| Type: | Package | 
| Title: | Automatic Stacked Ensemble for Regression Tasks | 
| Version: | 1.1.0 | 
| Author: | Giancarlo Vercellino | 
| Maintainer: | Giancarlo Vercellino <giancarlo.vercellino@gmail.com> | 
| Description: | Stacked ensemble for regression tasks based on 'mlr3' framework with a pipeline for preprocessing numeric and factor features and hyper-parameter tuning using grid or random search. | 
| License: | GPL-3 | 
| Encoding: | UTF-8 | 
| LazyData: | true | 
| RoxygenNote: | 7.2.3 | 
| Depends: | R (≥ 4.1) | 
| Imports: | mlr3 (≥ 0.12.0), mlr3learners (≥ 0.5.0), mlr3filters (≥ 0.4.2), mlr3pipelines (≥ 0.3.5-1), mlr3viz (≥ 0.5.5), paradox (≥ 1.0.0), mlr3tuning (≥ 0.8.0), bbotk (≥ 0.3.2), tictoc (≥ 1.0.1), forcats (≥ 0.5.1), readr (≥ 2.0.1), lubridate (≥ 1.7.10), purrr (≥ 0.3.4), Metrics (≥ 0.1.4), data.table (≥ 1.14.0), visNetwork (≥ 2.0.9) | 
| Suggests: | xgboost (≥ 1.4.1.1), rpart (≥ 4.1-15), ranger (≥ 0.13.1), kknn (≥ 1.3.1), glmnet (≥ 4.1-2), e1071 (≥ 1.7-8), mlr3misc (≥ 0.9.3), FSelectorRcpp (≥ 0.3.8), care (≥ 1.1.10), praznik (≥ 8.0.0), lme4 (≥ 1.1-27.1), nloptr (≥ 1.2.2.2) | 
| URL: | https://mlr3.mlr-org.com/ | 
| NeedsCompilation: | no | 
| Packaged: | 2024-06-19 03:51:07 UTC; gianc | 
| Repository: | CRAN | 
| Date/Publication: | 2024-06-19 10:20:02 UTC | 
sense
Description
Stacked ensamble for regression tasks based on 'mlr3' framework.
Usage
sense(
  df,
  target_feat,
  benchmarking = "all",
  super = "avg",
  algos = c("glmnet", "ranger", "xgboost", "rpart", "kknn", "svm"),
  sampling_rate = 1,
  metric = "mae",
  collapse_char_to = 10,
  num_preproc = "scale",
  fct_preproc = "one-hot",
  impute_num = "sample",
  missing_fusion = FALSE,
  inner = "holdout",
  outer = "holdout",
  folds = 3,
  repeats = 3,
  ratio = 0.5,
  selected_filter = "information_gain",
  selected_n_feats = NULL,
  tuning = "random_search",
  budget = 30,
  resolution = 5,
  n_evals = 30,
  minute_time = 10,
  patience = 0.3,
  min_improve = 0.01,
  java_mem = 64,
  decimals = 2,
  seed = 42
)
Arguments
df | 
 A data frame with features and target.  | 
target_feat | 
 String.
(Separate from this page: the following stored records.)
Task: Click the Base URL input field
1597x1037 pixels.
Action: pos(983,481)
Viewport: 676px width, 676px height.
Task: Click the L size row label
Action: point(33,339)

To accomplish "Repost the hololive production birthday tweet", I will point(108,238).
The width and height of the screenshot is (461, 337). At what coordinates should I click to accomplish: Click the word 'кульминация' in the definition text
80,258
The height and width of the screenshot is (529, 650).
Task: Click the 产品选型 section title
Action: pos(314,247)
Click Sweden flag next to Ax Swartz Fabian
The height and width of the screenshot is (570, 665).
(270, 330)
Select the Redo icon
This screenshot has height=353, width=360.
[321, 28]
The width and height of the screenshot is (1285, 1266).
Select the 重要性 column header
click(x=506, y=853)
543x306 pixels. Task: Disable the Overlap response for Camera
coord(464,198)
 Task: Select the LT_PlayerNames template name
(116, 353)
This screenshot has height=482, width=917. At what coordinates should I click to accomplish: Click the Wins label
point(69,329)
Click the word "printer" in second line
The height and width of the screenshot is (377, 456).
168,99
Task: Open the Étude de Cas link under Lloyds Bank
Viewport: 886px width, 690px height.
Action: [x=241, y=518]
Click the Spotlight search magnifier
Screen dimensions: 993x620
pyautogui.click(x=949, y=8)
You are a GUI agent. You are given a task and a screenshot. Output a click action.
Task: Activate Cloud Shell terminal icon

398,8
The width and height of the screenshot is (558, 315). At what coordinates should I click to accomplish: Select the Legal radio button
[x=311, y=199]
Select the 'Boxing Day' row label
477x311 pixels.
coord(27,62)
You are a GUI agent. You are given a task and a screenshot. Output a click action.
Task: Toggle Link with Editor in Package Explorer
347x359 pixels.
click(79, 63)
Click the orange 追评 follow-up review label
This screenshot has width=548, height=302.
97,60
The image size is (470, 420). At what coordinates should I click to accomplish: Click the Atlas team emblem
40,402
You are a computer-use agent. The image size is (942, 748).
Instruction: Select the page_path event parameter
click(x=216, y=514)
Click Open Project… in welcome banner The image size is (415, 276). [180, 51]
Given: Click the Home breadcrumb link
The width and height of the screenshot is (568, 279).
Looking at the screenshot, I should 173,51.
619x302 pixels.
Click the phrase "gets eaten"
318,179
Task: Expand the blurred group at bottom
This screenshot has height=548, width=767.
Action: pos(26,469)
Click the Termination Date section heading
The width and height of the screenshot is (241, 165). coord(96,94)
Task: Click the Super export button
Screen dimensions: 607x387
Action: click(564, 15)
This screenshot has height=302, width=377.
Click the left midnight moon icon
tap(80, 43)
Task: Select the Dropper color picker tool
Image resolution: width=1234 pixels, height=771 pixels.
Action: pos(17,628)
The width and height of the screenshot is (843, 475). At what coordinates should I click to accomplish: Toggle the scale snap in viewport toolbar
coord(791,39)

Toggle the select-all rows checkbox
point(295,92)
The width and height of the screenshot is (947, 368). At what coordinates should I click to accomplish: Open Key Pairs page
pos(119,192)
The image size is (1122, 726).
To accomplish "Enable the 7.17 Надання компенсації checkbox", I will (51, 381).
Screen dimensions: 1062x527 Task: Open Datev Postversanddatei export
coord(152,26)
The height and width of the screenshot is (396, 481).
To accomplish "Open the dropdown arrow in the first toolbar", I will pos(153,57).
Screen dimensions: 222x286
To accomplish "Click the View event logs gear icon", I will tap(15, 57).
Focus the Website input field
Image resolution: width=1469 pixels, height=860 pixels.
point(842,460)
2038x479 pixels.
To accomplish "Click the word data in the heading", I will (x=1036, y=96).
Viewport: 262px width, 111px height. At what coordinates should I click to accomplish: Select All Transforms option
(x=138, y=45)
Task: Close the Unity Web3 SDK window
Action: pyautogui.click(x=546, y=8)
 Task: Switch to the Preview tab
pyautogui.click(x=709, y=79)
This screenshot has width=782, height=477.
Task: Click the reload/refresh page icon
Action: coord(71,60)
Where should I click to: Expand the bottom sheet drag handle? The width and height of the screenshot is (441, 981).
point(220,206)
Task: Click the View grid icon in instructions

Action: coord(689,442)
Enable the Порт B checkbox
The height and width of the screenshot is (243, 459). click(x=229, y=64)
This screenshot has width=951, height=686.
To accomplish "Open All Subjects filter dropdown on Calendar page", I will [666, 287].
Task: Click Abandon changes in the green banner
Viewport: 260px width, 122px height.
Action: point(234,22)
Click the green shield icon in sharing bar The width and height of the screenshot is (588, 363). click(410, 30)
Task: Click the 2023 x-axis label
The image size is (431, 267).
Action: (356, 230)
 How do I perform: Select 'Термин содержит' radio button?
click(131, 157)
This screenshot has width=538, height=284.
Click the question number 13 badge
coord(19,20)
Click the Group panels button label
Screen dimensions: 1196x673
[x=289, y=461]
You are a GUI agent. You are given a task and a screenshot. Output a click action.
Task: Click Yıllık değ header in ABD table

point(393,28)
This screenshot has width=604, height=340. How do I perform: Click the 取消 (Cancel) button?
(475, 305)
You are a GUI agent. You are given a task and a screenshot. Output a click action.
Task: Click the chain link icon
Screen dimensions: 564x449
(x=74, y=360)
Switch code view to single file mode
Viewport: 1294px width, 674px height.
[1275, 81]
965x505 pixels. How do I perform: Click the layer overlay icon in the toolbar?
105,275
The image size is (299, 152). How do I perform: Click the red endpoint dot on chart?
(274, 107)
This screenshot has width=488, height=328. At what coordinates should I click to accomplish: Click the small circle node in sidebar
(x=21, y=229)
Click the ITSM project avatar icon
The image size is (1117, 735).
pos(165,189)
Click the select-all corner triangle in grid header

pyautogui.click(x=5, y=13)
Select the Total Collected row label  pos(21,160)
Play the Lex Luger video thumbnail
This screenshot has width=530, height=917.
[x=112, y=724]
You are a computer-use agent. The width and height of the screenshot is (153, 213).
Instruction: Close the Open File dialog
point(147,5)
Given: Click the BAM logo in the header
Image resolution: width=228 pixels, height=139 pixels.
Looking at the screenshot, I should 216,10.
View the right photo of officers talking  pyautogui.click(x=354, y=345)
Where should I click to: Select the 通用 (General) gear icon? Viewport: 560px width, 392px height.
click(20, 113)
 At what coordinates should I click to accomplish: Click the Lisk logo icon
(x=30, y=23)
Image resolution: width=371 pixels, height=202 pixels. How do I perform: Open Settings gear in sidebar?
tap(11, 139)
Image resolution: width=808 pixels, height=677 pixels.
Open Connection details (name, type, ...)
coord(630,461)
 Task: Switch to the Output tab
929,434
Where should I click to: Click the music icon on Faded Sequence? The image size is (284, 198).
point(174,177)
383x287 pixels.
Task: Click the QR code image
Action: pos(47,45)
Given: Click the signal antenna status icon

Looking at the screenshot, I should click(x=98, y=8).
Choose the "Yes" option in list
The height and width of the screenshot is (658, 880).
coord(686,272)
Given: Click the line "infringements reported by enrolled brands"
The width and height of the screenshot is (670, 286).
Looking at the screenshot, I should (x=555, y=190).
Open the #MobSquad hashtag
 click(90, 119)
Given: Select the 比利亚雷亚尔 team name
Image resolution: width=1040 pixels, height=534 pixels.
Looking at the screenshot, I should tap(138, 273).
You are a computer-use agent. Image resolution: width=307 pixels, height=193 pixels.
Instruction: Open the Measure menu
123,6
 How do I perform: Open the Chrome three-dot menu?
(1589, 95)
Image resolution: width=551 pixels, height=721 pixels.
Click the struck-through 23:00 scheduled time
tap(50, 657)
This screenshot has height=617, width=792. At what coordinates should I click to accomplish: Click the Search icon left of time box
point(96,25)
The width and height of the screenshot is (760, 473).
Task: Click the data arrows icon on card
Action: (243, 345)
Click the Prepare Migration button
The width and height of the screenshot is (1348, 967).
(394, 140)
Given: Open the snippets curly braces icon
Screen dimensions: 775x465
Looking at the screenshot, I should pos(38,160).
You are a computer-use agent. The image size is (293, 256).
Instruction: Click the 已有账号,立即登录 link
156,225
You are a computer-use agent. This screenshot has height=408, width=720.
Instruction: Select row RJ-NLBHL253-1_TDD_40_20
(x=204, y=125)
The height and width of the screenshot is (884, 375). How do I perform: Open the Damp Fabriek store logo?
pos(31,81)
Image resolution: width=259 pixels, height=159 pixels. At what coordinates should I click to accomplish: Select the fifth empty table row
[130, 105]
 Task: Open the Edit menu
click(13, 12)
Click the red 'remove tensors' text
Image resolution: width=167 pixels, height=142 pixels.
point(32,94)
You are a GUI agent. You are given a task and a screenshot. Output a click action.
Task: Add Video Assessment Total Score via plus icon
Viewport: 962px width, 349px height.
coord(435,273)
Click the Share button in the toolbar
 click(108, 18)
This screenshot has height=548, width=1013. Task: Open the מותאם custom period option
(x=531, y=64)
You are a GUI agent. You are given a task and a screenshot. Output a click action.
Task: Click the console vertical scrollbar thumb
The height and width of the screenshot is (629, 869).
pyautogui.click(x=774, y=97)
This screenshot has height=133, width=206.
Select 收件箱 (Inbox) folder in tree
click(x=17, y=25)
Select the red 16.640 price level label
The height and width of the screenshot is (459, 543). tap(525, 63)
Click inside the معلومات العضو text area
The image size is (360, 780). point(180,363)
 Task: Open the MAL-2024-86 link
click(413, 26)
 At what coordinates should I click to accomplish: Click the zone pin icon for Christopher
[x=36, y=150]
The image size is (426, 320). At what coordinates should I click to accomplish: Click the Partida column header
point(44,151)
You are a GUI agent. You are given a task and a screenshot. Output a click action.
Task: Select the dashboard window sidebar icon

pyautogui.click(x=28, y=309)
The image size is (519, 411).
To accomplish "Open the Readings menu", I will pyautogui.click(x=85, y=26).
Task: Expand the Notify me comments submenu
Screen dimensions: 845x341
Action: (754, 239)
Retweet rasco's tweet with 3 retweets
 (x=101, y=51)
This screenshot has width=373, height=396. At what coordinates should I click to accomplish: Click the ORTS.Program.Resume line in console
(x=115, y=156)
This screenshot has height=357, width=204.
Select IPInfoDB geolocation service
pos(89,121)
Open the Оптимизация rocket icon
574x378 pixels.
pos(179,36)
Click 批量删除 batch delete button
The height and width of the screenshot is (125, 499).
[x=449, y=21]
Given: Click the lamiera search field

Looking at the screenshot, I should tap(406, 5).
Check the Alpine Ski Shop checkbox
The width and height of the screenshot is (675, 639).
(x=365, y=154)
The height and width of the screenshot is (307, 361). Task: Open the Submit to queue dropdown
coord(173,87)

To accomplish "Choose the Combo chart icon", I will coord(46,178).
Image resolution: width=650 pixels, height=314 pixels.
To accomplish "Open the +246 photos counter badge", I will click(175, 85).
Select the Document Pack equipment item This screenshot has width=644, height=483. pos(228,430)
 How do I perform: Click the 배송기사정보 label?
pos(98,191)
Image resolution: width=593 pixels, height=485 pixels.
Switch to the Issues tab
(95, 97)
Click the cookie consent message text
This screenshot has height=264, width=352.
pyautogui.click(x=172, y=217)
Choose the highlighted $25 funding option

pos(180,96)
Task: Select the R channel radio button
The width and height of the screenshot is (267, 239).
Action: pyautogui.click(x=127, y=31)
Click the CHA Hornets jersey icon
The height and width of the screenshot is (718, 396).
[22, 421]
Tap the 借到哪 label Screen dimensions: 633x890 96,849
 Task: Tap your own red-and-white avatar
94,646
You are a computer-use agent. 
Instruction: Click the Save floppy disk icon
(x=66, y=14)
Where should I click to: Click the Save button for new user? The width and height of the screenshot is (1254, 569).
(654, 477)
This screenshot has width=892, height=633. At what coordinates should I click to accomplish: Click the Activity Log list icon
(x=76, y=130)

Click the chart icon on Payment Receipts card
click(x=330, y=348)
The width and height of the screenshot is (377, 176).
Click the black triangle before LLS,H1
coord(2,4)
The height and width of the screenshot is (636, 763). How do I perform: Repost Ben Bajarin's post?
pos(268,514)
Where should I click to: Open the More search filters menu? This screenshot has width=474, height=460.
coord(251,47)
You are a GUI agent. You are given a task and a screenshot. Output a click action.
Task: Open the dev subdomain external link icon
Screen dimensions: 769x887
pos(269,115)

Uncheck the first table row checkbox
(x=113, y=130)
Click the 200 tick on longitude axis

Name of the numeric feature for the regression task.  | 
benchmarking | 
 Positive integer. Number of base learners to stack. Default: "all".  | 
super | 
 String. Super learner of choice among the available learners. Default: "avg".  | 
algos | 
 String vector. Available learners are: "glmnet", "ranger", "xgboost", "rpart", "kknn", "svm".  | 
sampling_rate | 
 Positive numeric. Sampling rate before applying the stacked ensemble. Default: 1.  | 
metric | 
 String. Evaluation metric for outer and inner cross-validation. Default: "mae".  | 
collapse_char_to | 
 Positive integer. Conversion of characters to factors with predefined maximum number of levels. Default: 10.  | 
num_preproc | 
 String. Options for scalar pre-processing: "scale" or "range". Default: "scale".  | 
fct_preproc | 
 String. Options for factor pre-processing: "encodeimpact", "encodelmer", "one-hot", "treatment", "poly", "sum", "helmert". Default: "one-hot".  | 
impute_num | 
 String. Options for missing imputation in case of numeric: "sample" or "hist". Default: "sample". For factor the default mode is Out-Of-Range.  | 
missing_fusion | 
 String. Adding missing indicator features. Default: "FALSE".  | 
inner | 
 String. Cross-validation inner cycle: "holdout", "cv", "repeated_cv", "subsampling". Default: "holdout".  | 
outer | 
 String. Cross-validation outer cycle: "holdout", "cv", "repeated_cv", "subsampling". Default: "holdout".  | 
folds | 
 Positive integer. Number of repetitions used in "cv" and "repeated_cv". Default: 3.  | 
repeats | 
 Positive integer. Number of repetitions used in "subsampling" and "repeated_cv". Default: 3.  | 
ratio | 
 Positive numeric. Percentage value for "holdout" and "subsampling". Default: 0.5.  | 
selected_filter | 
 String. Filters available for regression tasks: "carscore", "cmim", "correlation", "find_correlation", "information_gain", "relief", "variance". Default: "information_gain".  | 
selected_n_feats | 
 Positive integer. Number of features to select through the chosen filter. Default: NULL.  | 
tuning | 
 String. Available options are "random_search" and "grid_search". Default: "random_search".  | 
budget | 
 Positive integer. Maximum number of trials during random search. Default: 30.  | 
resolution | 
 Positive integer. Grid resolution for each hyper-parameter. Default: 5.  | 
n_evals | 
 Positive integer. Number of evaluation for termination. Default: 30.  | 
minute_time | 
 Positive integer. Maximum run time before termination. Default: 10.  | 
patience | 
 Positive numeric. Percentage of stagnating evaluations before termination. Default: 0.3.  | 
min_improve | 
 Positive numeric. Minimum error improvement required before termination. Default: 0.01.  | 
java_mem | 
 Positive integer. Memory allocated to Java. Default: 64.  | 
decimals | 
 Positive integer. Decimal format of prediction. Default: 2.  | 
seed | 
 Positive integer. Default: 42.  | 
Value
This function returns a list including:
benchmark_error: comparison between the base learners
resampled_model: mlr3 standard description of the analytic pipeline.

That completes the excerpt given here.